* Information shown *

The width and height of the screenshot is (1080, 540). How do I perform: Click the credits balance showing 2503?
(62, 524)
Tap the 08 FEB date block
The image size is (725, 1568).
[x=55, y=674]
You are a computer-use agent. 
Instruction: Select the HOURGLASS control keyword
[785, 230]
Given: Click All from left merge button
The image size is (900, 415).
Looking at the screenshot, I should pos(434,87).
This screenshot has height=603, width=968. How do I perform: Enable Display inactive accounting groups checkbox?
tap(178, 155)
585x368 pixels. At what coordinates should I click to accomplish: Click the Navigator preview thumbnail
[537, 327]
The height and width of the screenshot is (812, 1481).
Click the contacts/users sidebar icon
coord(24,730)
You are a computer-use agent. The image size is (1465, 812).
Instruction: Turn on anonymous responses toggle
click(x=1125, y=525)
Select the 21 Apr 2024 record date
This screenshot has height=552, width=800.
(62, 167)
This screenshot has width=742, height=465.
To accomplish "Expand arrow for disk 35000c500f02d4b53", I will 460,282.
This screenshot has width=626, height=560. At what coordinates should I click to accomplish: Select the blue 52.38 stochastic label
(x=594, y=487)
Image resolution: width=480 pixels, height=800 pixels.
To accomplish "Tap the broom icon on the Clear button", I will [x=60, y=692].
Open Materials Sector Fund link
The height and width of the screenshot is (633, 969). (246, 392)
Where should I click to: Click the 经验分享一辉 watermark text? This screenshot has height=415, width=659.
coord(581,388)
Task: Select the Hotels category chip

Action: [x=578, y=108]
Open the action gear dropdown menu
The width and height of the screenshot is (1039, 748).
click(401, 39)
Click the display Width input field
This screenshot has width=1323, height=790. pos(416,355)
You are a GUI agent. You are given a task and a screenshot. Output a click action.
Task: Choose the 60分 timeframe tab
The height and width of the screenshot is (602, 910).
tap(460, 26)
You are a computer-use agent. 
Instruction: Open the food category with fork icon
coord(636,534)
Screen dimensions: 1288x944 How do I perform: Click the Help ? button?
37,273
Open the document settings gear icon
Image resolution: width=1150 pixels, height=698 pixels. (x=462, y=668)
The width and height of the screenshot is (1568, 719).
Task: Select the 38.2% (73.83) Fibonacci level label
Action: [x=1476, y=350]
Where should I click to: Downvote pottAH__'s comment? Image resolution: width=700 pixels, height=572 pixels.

* Instructions to follow *
Write out the material above exactly, leaving out no line.

* Exercise output *
The width and height of the screenshot is (1080, 540). How do I perform: Click the credits balance showing 2503?
(62, 524)
Tap the 08 FEB date block
The image size is (725, 1568).
[x=55, y=674]
You are a computer-use agent. 
Instruction: Select the HOURGLASS control keyword
[785, 230]
Given: Click All from left merge button
The image size is (900, 415).
Looking at the screenshot, I should pos(434,87).
This screenshot has height=603, width=968. How do I perform: Enable Display inactive accounting groups checkbox?
tap(178, 155)
585x368 pixels. At what coordinates should I click to accomplish: Click the Navigator preview thumbnail
[537, 327]
The height and width of the screenshot is (812, 1481).
Click the contacts/users sidebar icon
coord(24,730)
You are a computer-use agent. The image size is (1465, 812).
Instruction: Turn on anonymous responses toggle
click(x=1125, y=525)
Select the 21 Apr 2024 record date
This screenshot has height=552, width=800.
(62, 167)
This screenshot has width=742, height=465.
To accomplish "Expand arrow for disk 35000c500f02d4b53", I will 460,282.
This screenshot has width=626, height=560. At what coordinates should I click to accomplish: Select the blue 52.38 stochastic label
(x=594, y=487)
Image resolution: width=480 pixels, height=800 pixels.
To accomplish "Tap the broom icon on the Clear button", I will [x=60, y=692].
Open Materials Sector Fund link
The height and width of the screenshot is (633, 969). (246, 392)
Where should I click to: Click the 经验分享一辉 watermark text? This screenshot has height=415, width=659.
coord(581,388)
Task: Select the Hotels category chip

Action: [x=578, y=108]
Open the action gear dropdown menu
The width and height of the screenshot is (1039, 748).
click(401, 39)
Click the display Width input field
This screenshot has width=1323, height=790. pos(416,355)
You are a GUI agent. You are given a task and a screenshot. Output a click action.
Task: Choose the 60分 timeframe tab
The height and width of the screenshot is (602, 910).
tap(460, 26)
You are a computer-use agent. 
Instruction: Open the food category with fork icon
coord(636,534)
Screen dimensions: 1288x944 How do I perform: Click the Help ? button?
37,273
Open the document settings gear icon
Image resolution: width=1150 pixels, height=698 pixels. (x=462, y=668)
The width and height of the screenshot is (1568, 719).
Task: Select the 38.2% (73.83) Fibonacci level label
Action: [x=1476, y=350]
Where should I click to: Downvote pottAH__'s comment? Image resolution: width=700 pixels, height=572 pixels.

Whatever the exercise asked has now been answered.